Can I just say char1 + char2?
Or would I have to write a for loop to get individual elements and add them like this:
addchar[0] = char1[0];
addchar[1] = char1[1];
etc
etc
addchar[n] = char2[0];
addchar[n+1] = char2[1];
etc
etc
To clarify, if
char1 = "happy"
char2 = "birthday"
I want addchar to = happybirthday
For a C-only solution use strncat:
char destination[80] = "";
char string1[] = "Hello";
char string2[] = " World!";
/* Copy string1 to destination */
strncat(destination, string1, sizeof(destination));
/* Append string2 to destination */
strncat(destination, string2, sizeof(destination) - sizeof(string1));
Note that the strn* family of string functions are safer than the ones without n, because they avoid the possibility of buffer overruns.
For a C++ solution, simply use std::string and operator+ or operator+=:
std::string destination("Hello ");
destination += "World";
destination += '!';
If you consider two trivial loops to be "manual", then yes, without using the standard library this is the only way.
char *append(const char *a, const char *b) {
int i = 0;
size_t na = strlen(a);
size_t nb = strlen(b);
char *r = (char*)calloc(na + nb + 1, 1);
for (i = 0; i < na; i++) {
r[i] = a[i];
}
for (i = 0; i < nb; i++) {
r[na + i] = b[i];
}
return r;
}
Remember to call free.
If you're using c++ just use an std::string.
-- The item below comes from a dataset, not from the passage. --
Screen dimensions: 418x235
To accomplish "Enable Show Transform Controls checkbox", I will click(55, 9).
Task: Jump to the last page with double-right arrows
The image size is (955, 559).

With std::strings, the + operator is supported, so you can do string1+string2.
Without using library functions, here is the procedure:
1. Point to the first character in string1.
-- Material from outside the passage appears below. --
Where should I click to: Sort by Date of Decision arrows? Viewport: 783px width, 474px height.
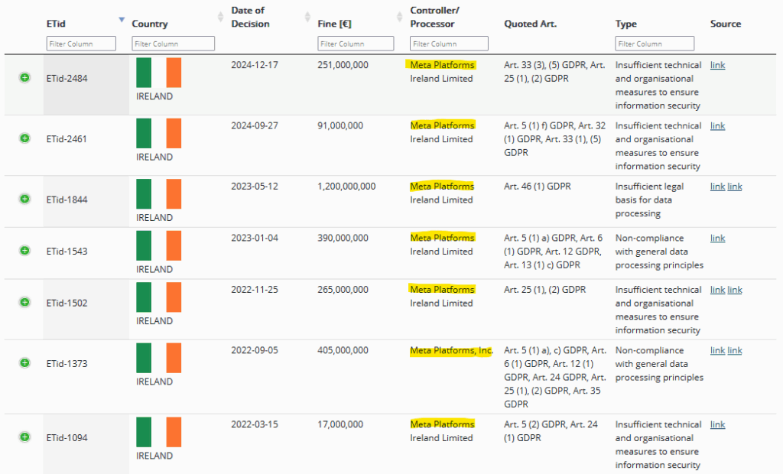pyautogui.click(x=308, y=17)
2. While the current character at the pointer is not null, increment the pointer.
3. Create a "source" pointer pointing to string2.
4. While the character at the "source" location is not null:
4.1. Copy the character from the "source" location to the location pointed to by the String1 pointer.
4.2. Increment both pointers.
Unless this is homework, use C++ std::string for your text.
If you must use C style strings, use the library functions.
Library functions are optimized and validated, reducing your development time.
Alright, you want something like this:
char1 + char2
First, let's see the insane solution:
C:
char* StringAdd(char* a_Left, char* a_Right)
{
unsigned int length_left = strlen(a_Left);
unsigned int length_right = strlen(a_Right);
unsigned int length = length_left + length_right;
char* result = (char*)malloc(length);
// clear the string
memset(result, 0, length);
// copy the left part to the final string
memcpy(result, a_Left, length_left);
// append the right part the to the final string
memcpy(&result[length_left], a_Right, length_right);
// make sure the string actually ends
result[length] = 0;
return result;
}
C++:
char* StringAdd(char* a_Left, char* a_Right)
{
unsigned int length_left = strlen(a_Left);
unsigned int length_right = strlen(a_Right);
unsigned int length = length_left + length_right;
char* result = new char[length];
// clear the string
memset(result, 0, length);
// copy the left part to the final string
memcpy(result, a_Left, length_left);
// append the right part the to the final string
memcpy(&result[length_left], a_Right, length_right);
// make sure the string actually ends
result[length] = 0;
return result;
}
Now, let's see the sane solution:
char* StringAdd(char* a_Left, char* a_Right)
{
unsigned int length = strlen(a_Left) + strlen(a_Right);
char* result = new char[length];
strcpy(result, a_Left);
strcat(result, a_Right);
return result;
}
So, was this homework? I don't really care.
If it was, ask yourself: what did you learn?